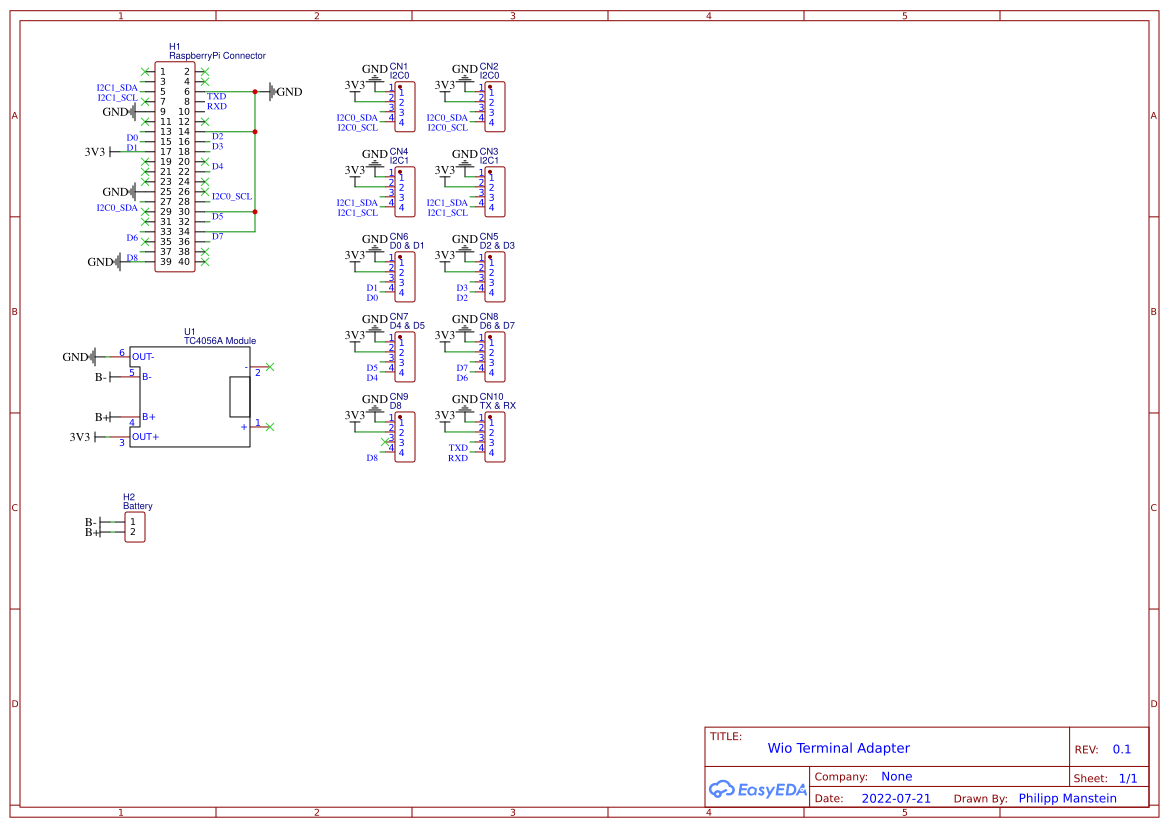Click the Drawn By name Philipp Manstein
Viewport: 1169px width, 828px height.
pos(1067,798)
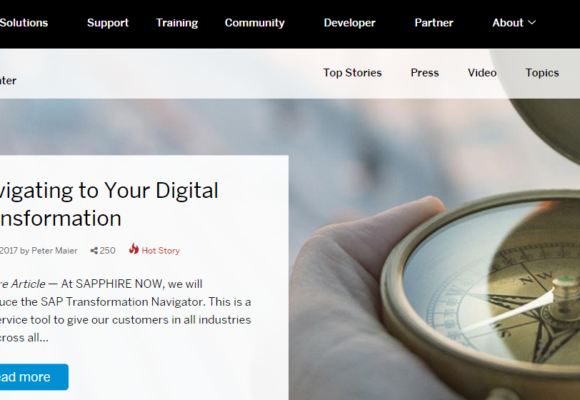
Task: Click the flame Hot Story icon
Action: click(x=134, y=249)
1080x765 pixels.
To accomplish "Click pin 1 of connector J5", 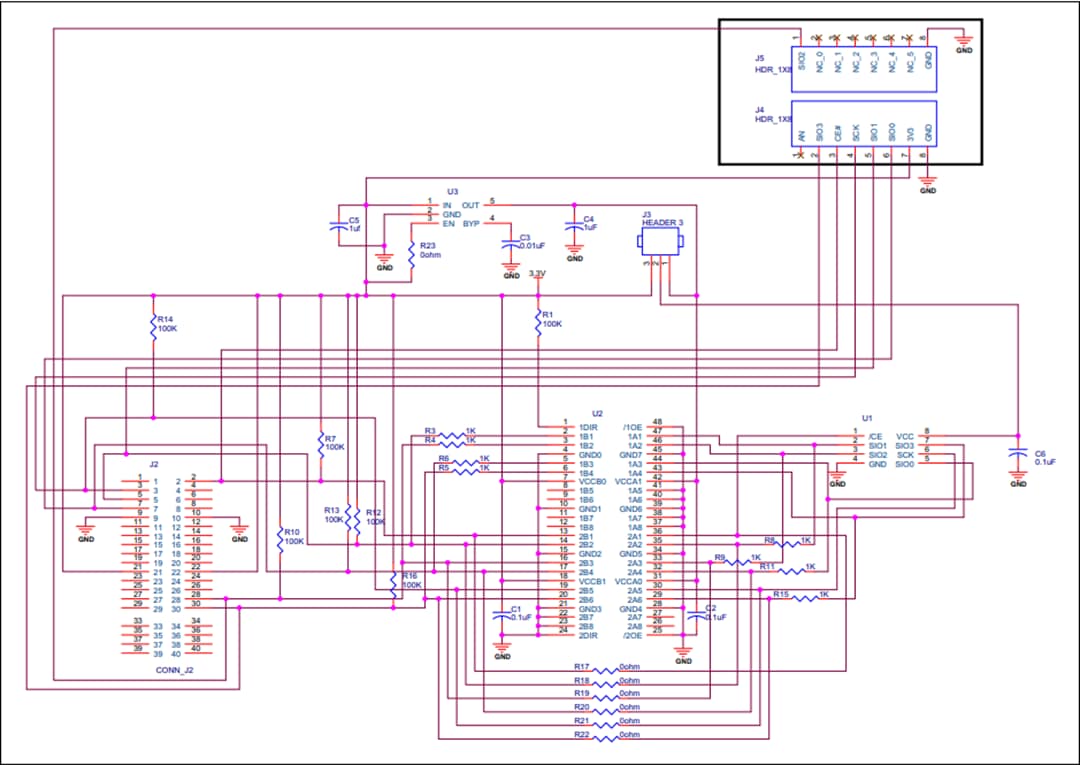I will [x=800, y=38].
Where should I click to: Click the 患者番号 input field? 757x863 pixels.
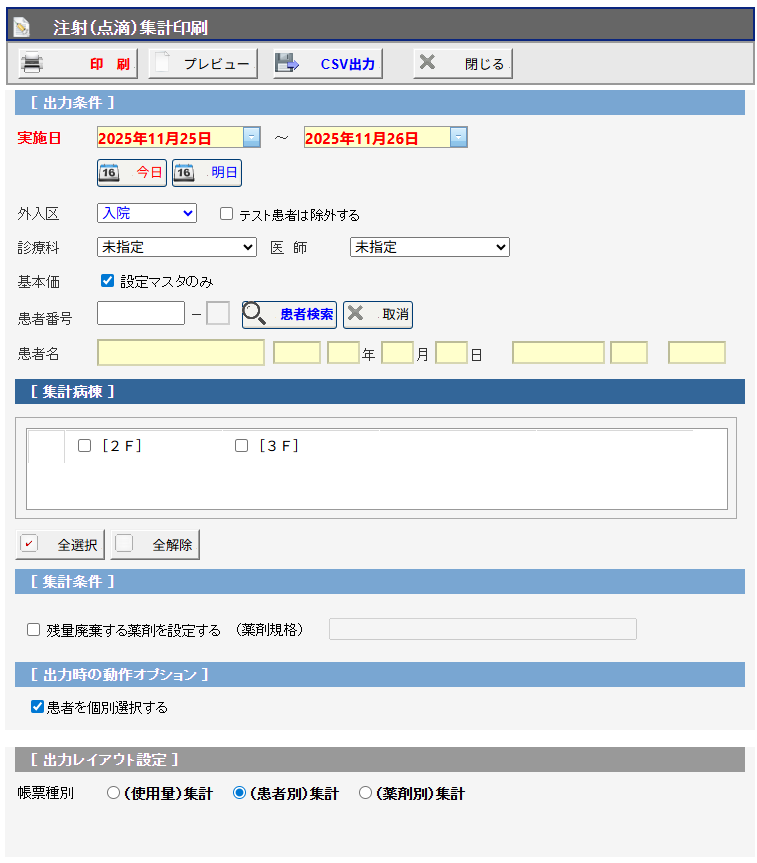[141, 314]
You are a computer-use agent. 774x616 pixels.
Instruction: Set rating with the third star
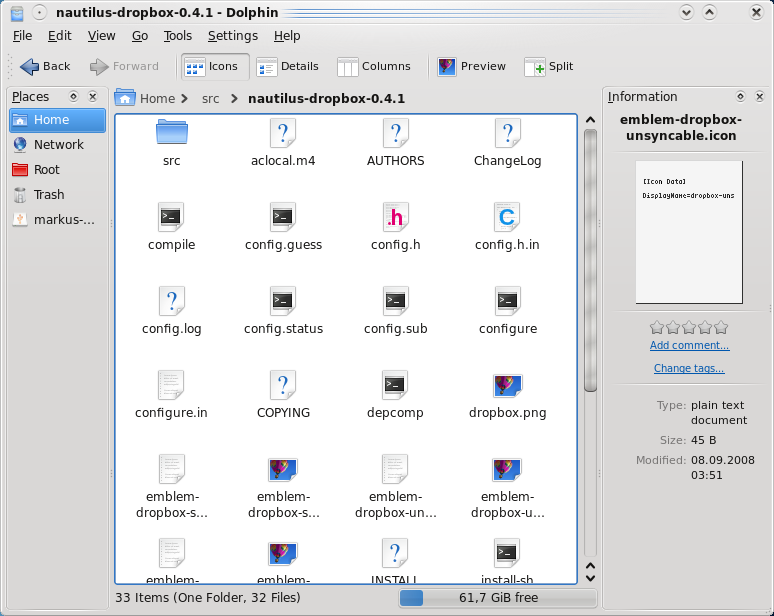[x=689, y=328]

• • •

### THE TASK
Copying starts at the line containing "Where should I" and ends at the last line of the material above; repeat only those lines exactly and omit the pictures.

### TASK RESULT
Where should I click to: Click the 患者番号 input field? 757x863 pixels.
[141, 314]
You are a computer-use agent. 774x616 pixels.
Instruction: Set rating with the third star
[x=689, y=328]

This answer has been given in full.